As for my friend who looked, sounded, and behaved like an extra on Game of Thrones: why didn’t he trigger my misophonia, just my quotidian politeness expectations? Scroll back up to the graph that featured the responses to different sounds, and you’ll see that yawning, sneezing, and hiccups—all relatively involuntary—tended to cause less negative responses. None of these are considered as impolite as burping, but my expectation is that if it was tested, it would fall somewhere in between yawning and loud chewing.
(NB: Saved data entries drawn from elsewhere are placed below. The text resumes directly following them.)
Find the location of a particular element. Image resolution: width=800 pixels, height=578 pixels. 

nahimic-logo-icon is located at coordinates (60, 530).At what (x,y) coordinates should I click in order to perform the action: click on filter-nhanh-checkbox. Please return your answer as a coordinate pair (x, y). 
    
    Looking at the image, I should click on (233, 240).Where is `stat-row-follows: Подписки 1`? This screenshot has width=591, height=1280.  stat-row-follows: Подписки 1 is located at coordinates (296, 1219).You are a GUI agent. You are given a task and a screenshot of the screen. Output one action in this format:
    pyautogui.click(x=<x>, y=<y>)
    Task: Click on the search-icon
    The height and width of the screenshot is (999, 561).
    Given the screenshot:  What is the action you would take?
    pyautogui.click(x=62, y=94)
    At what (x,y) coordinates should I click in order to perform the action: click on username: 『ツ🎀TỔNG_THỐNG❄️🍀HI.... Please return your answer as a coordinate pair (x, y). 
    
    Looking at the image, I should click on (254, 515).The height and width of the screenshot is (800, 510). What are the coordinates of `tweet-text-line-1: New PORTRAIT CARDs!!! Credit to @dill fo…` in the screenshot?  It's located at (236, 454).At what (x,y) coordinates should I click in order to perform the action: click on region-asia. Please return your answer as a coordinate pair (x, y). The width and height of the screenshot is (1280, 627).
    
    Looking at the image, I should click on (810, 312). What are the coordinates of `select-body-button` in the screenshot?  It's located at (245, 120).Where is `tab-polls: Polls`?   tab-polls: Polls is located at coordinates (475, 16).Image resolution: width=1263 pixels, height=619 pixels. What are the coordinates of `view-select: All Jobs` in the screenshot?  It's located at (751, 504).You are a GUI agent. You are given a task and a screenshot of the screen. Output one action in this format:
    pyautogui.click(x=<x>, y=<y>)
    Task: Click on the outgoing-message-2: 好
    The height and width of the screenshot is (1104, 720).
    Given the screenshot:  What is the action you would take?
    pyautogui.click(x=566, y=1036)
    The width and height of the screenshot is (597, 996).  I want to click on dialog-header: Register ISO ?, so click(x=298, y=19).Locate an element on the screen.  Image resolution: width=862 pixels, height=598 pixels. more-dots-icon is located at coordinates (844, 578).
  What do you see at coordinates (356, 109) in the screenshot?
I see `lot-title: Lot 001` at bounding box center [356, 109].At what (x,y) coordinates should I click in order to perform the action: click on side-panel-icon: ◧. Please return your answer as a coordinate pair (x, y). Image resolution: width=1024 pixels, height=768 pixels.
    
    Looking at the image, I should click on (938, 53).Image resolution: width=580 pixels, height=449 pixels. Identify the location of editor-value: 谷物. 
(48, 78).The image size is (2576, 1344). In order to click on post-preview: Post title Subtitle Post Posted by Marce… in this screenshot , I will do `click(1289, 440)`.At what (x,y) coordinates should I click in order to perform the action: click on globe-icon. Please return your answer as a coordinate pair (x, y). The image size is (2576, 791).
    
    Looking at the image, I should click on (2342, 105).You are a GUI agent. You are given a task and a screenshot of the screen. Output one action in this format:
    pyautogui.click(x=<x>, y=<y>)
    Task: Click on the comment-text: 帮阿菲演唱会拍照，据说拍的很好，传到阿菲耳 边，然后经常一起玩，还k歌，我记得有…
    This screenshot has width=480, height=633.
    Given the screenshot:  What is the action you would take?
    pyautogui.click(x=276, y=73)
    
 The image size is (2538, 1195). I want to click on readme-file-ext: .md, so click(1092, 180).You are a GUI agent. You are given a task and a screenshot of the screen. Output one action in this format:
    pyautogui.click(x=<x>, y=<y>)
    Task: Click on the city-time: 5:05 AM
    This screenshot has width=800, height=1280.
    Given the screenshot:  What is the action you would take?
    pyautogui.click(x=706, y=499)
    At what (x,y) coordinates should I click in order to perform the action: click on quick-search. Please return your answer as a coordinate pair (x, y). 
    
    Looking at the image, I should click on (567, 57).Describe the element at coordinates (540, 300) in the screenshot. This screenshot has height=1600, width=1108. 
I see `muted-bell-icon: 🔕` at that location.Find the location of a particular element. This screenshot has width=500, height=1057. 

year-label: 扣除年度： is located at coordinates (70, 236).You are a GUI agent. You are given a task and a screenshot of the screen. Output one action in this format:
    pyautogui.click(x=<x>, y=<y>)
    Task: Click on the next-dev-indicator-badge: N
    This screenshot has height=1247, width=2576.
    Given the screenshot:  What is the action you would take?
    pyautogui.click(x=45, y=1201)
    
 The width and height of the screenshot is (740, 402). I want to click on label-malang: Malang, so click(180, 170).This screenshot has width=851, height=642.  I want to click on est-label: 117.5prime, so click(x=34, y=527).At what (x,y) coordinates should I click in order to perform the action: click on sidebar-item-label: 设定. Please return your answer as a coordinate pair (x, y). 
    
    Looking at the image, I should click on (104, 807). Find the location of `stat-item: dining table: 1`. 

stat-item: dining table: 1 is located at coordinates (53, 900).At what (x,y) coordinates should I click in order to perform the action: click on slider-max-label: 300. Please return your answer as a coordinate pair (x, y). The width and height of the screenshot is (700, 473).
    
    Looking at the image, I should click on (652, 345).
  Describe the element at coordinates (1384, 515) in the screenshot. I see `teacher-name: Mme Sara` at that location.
Moreover, my own experience with misophonia has changed significantly over time. The triggers haven’t lessened, but the space between trigger and response feels much larger. Part of this is that I’ve developed what I’d call a meta-awareness of the absurdity of my own predicament, the cosmic joke of whatever karma got me here, such that I’ve learned not to associate the shudder that runs through my body as my own. But I suspect, next time I go back, it might actually be a little worse: misophonia is learned, after all, and maybe I was just in the window of grace in which that association has yet to be neurally cemented.
Perhaps, though, that grace was something else entirely. If you buy Plutchik’s theory, you cannot simultaneously feel two emotions that are arranged opposite from each other. What’s the opposite of disgust and loathing? Acceptance, trust, and admiration. Which, you have to hand it to him: 40 burps is impressive.
Jake Eaton is the managing editor of Asterisk Magazine and author of Anzalogue.
Uggh, the moist sounds! It is very hard to have compassion at a silent retreat with all that breathing! Or mindful eating? Forget it. I am curious what you mean about “misophonia is learned?”. I only realized it was a thing when my son developed it at 11. I’m also pretty sure my father had it. I thought it was an inherited neurological condition.
I find it interesting that my misophonia of slurping or other eating sounds is confined to humans. My dogs or any dogs that I hear making eating noises I have no problem with and even enjoy.